- Modernizing the Medicaid program environment will require investments in data analytics and a greater reliance on meaningful quality measures, says CMS Administrator Seema Verma in a new blog post.
As spending on healthcare in general – and Medicaid in particular – continues to rise, providers and regulators will need to continue to create more effective partnerships around raising quality and cutting costs, Verma stated.
“As program costs have continued to rise, we have failed to deliver a level of transparency and accountability for achieving positive outcomes commiserate with our significant investment,” she wrote.
“But this is finally beginning to change. Over the last several years, CMS has collaborated with states to improve how we collect and use data to modernize and measure the Medicaid and CHIP program.”
“Through strong data and systems, CMS and states can drive toward better health outcomes and improve program integrity, performance, and financial management in Medicaid and CHIP.”
Data will form the foundation of a modern, efficient, and flexible Medicaid ecosystem that can accurately identify opportunities to improve the quality of care.
Verma cited CMS’s work with industry stakeholders to develop two core sets of quality measures that can be used to assess the quality of services for both pediatric and adult Medicaid and CHIP beneficiaries.
“These core sets are tools states can use to monitor and improve the quality of health care provided to Medicaid and CHIP enrollees,” she explained.
However, reporting on these measures is voluntary, and not all states have undertaken the challenge of collecting data on these quality measures.
“CMS recognizes that quality reporting can present a significant administrative burden for both states and providers, and has taken steps to reduce this burden through our Meaningful Measures initiative,” Verma said.
“In the future, we hope to leverage existing and more automated data reporting systems to generate these Medicaid measures on behalf of states, thereby reducing reporting burden while also improving data consistency, comparability, and comprehensiveness.”
CMS hopes to increase the number of states reporting on a uniform group of measures that may help to improve the quality of care for some of the nation’s most vulnerable beneficiaries. Collecting more data through quality measures is a key first step for fostering transparency in pricing, outcomes, and performance.
“Ultimately, this move toward greater transparency will start an important conversation about how and when states should be held accountable for the outcomes their programs,” Verma asserted.
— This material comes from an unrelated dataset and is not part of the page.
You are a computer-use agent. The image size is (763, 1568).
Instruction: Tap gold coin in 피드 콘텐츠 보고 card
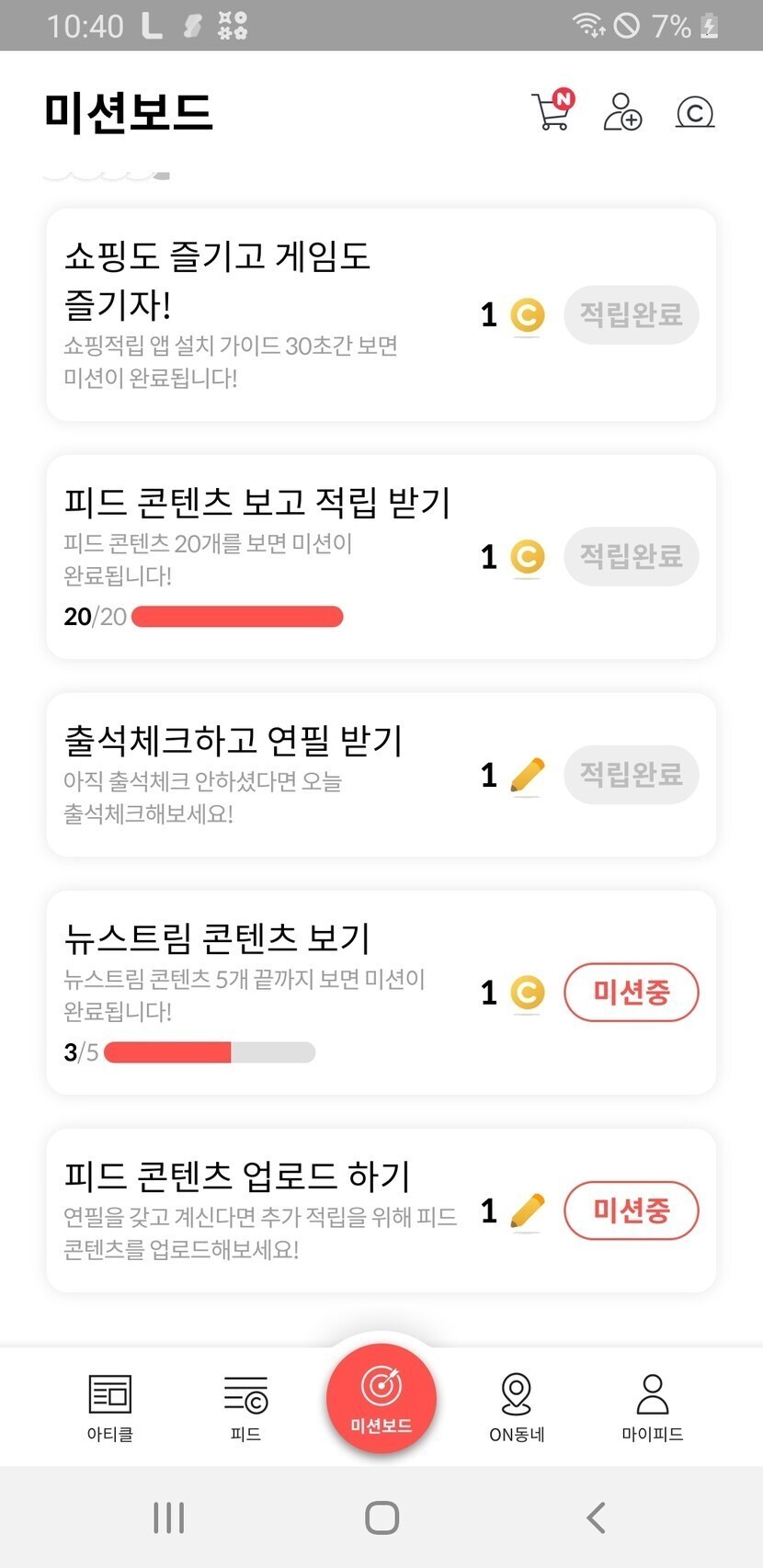tap(528, 557)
CMS is helping to accelerate the integration of data analytics into quality assessments by offering states the ability to share their data through the Transformed Medicaid Statistical Information System (T-MSIS), an updated method of gathering datasets from state-level programs.
“T-MSIS modernizes and enhances the way states submit operational data about beneficiaries, providers, claims, and encounters,” said Verma. “It is the foundation of a national analytic data infrastructure to support programmatic and policy improvements and program integrity efforts and will help advance reporting on outcomes. It also enhances the ability to identify potential fraud and improve program efficiency.”
“I am pleased to say that all states, the District of Columbia, and Puerto Rico are now successfully submitting T-MSIS data, marking a significant and exciting milestone in the history of the Medicaid program.”
Streamlining the Medicaid data collection process will allow CMS to take the next steps towards analyzing quality data on a continuous basis, she added.
“CMS’ ongoing goal is to use advanced analytics and other innovative solutions to both improve T-MSIS data and maximize its potential for performance measurement, health care quality improvement, and program integrity, all while reducing state reporting burden.”
“I appreciate our continued partnership with states. Programs as important as Medicaid and CHIP require robust, timely, and accurate data in order to ensure the highest financial and program performance, support policy analysis and ongoing improvement, identify potential fraud or waste, and enable data-driven decision making.”